Friday, February 3, 2012

The Southern East Coast

The drive from Fjordland across the island to the east coast is dominated by the sight of vast sheep pastures.  Miles and miles of green rolling hills covered with sheep.  In this sparsely populated area I was surprised to find that nearly every tiny town, seemingly not much more than a gas station and a fish and chips shop, would also have a golf course.  And Once reaching the coastline the view does not differ a great deal except the rolling hills are replaced by steep cliffs.  But tucked in between these farms is the Catlins National Park.

The Catlins, tucked in the south east corner of the south island feels remote at times.  But in reality is closely connected to the surrounding community that has been using the access roads and watershed to support agriculture for centuries.

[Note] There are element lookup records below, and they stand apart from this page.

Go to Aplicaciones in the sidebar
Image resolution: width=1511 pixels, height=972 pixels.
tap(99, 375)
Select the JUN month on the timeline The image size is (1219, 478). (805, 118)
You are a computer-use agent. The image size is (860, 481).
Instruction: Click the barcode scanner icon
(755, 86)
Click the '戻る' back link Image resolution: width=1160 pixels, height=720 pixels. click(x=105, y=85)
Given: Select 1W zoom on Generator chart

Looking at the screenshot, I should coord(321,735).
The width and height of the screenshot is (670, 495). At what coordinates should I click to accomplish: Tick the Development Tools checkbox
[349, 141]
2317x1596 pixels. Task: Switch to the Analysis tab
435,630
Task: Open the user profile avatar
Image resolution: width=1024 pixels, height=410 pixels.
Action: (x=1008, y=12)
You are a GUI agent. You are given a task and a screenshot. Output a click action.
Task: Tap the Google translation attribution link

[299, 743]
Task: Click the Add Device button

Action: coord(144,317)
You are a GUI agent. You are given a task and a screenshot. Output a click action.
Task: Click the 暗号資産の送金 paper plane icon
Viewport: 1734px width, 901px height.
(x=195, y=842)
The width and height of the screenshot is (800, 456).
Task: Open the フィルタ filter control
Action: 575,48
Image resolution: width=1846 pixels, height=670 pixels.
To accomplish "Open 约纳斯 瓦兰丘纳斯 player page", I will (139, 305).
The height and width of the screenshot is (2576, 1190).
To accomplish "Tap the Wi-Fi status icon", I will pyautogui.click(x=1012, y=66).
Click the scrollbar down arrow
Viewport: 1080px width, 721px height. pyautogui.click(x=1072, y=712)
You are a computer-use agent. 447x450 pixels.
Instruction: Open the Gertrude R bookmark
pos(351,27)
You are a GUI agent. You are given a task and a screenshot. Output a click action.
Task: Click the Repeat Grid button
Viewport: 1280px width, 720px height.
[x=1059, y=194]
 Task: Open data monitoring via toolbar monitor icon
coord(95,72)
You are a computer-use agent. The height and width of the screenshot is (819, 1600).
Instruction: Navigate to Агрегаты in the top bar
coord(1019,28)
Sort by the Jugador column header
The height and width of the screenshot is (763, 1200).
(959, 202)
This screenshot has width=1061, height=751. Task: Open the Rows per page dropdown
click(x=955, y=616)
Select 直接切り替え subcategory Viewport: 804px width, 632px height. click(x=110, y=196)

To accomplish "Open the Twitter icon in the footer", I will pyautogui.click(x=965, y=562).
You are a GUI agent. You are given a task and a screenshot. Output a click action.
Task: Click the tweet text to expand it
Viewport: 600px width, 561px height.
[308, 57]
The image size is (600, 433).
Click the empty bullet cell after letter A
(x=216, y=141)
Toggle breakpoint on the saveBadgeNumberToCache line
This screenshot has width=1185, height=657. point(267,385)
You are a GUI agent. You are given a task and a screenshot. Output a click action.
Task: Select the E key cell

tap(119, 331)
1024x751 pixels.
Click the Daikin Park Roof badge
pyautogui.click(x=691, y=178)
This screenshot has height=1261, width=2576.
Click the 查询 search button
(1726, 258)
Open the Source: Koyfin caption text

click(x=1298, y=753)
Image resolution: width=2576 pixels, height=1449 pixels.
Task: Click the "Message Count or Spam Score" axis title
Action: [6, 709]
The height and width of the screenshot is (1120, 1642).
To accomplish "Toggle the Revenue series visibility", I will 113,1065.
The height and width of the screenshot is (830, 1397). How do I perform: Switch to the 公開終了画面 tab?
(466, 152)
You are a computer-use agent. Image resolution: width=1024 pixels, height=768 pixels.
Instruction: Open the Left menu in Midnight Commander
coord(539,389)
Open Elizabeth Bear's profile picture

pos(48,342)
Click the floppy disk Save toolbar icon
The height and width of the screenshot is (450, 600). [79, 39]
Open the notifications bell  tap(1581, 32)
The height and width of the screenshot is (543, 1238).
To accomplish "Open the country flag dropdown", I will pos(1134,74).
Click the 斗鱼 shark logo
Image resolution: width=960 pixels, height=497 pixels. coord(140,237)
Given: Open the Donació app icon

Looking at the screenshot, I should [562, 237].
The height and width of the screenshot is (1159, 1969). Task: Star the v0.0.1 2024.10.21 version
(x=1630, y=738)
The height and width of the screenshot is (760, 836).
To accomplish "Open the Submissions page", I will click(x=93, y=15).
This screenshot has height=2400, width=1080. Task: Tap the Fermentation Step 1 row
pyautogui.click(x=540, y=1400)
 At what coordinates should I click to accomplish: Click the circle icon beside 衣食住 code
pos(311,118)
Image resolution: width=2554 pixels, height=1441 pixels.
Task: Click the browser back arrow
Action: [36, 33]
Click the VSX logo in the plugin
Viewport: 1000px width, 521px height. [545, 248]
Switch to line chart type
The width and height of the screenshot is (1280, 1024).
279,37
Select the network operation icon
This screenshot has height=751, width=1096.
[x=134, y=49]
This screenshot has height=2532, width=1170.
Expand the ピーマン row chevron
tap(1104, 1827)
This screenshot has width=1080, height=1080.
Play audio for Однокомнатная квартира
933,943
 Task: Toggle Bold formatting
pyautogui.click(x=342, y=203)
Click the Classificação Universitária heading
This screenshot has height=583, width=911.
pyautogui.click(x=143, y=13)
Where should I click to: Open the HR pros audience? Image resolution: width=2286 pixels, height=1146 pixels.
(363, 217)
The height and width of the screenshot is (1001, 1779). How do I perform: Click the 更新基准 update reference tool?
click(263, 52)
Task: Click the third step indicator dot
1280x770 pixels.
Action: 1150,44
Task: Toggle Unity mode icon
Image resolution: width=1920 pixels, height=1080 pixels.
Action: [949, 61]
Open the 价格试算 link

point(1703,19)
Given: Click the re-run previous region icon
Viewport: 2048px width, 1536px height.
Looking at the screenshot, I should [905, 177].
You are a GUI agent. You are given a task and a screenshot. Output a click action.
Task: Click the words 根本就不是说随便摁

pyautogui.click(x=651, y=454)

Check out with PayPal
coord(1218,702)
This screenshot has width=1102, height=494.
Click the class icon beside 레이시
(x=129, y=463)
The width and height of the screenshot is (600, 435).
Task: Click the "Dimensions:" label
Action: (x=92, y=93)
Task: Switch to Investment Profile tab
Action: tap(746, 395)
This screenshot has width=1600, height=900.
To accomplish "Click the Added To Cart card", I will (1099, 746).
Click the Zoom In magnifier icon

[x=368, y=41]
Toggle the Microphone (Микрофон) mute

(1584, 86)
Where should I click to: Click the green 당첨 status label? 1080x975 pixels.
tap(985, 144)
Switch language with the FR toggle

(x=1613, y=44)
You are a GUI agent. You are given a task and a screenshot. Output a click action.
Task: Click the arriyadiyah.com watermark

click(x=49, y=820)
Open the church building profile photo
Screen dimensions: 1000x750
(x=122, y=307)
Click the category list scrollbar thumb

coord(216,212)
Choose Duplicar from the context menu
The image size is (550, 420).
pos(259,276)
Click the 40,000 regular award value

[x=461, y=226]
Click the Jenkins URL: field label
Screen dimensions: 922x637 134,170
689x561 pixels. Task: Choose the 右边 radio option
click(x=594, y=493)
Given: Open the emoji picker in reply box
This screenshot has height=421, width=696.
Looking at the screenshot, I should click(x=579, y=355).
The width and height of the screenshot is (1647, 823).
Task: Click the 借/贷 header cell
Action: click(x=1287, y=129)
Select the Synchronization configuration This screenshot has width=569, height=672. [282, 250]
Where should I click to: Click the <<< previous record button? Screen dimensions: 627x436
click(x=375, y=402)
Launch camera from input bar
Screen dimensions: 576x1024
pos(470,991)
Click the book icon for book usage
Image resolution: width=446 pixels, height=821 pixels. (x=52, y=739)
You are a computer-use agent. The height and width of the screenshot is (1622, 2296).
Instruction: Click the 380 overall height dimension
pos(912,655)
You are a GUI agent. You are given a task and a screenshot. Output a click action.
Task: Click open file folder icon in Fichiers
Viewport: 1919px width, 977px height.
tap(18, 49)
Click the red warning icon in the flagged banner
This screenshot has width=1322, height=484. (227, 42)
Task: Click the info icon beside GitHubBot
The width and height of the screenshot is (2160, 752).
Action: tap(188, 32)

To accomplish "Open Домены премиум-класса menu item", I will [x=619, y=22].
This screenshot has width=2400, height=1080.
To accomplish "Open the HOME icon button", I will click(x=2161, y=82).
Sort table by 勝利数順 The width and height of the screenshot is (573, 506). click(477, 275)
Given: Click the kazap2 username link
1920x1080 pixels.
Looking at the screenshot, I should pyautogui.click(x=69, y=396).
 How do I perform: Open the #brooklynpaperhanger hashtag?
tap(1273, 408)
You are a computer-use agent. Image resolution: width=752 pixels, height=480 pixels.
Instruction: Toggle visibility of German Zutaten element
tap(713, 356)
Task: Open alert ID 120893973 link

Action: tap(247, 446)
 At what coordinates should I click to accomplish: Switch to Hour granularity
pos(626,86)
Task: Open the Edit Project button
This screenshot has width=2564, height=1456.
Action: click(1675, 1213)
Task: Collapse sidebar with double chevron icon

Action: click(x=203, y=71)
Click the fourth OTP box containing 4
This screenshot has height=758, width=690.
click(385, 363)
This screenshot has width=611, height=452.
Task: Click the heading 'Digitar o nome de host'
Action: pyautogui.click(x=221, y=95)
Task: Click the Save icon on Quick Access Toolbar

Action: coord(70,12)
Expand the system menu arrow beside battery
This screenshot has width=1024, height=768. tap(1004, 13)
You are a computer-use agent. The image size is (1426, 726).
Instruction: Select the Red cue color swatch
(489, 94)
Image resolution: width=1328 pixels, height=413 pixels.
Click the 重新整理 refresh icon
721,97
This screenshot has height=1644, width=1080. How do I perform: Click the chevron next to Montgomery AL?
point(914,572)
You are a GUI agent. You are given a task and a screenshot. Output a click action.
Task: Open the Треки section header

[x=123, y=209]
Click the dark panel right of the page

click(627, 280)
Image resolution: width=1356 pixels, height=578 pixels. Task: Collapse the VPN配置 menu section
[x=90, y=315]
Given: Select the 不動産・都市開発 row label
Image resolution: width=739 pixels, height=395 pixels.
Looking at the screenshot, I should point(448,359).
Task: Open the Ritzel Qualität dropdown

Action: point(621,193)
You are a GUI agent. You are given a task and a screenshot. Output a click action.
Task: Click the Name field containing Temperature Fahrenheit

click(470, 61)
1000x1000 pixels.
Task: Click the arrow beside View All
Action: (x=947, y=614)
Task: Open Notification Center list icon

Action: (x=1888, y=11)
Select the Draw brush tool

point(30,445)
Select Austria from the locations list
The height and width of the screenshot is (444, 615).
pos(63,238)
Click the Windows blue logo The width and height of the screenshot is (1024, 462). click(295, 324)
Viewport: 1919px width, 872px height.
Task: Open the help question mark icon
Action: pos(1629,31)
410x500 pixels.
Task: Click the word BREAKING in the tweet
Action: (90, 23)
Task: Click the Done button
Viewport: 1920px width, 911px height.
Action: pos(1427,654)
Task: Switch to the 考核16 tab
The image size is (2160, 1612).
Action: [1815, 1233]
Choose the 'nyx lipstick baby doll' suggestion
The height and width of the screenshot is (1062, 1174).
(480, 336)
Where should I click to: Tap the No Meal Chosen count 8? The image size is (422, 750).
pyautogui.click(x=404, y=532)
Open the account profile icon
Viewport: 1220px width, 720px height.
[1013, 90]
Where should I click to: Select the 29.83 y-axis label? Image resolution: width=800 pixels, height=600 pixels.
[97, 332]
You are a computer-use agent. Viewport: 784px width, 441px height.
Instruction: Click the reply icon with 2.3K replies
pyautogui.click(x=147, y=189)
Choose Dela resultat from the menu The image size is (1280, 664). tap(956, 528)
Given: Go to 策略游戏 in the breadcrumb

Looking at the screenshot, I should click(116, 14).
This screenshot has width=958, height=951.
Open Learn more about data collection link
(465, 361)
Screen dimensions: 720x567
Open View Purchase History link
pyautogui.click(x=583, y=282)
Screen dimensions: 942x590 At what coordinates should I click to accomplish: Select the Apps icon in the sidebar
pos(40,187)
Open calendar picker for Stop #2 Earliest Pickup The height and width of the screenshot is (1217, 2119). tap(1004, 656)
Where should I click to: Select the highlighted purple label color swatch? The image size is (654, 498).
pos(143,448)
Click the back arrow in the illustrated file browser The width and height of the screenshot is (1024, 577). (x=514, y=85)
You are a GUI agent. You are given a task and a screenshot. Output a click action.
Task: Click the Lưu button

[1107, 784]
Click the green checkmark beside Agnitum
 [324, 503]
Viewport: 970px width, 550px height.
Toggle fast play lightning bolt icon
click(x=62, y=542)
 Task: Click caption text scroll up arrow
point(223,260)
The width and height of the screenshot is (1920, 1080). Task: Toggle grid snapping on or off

Farmers use roads to herd sheep
The beginning of the Catlins River Walk
In addition to the forest tucked inland, the Catlins also encompass a windswept coastal area. Here you can see sea lions sleep the day away on the beaches next to deep sand dunes covered in high grass. The coast also has steep cliffs as exemplified by the often photographed Nugget Point.
A pollen covered bumble bee on a thistle
At Nugget point in addition to the great views you can see yellow eyed penguins nest and seal frolic in the surf.
The lighthouse at Nugget Point
Claire at Nugget Point
Driving north from the Catlins leads to Dunedin, home to the Baldwin street, the steepest street in the world!  It actually doesn't seem any steeper than many streets in San Francisco though.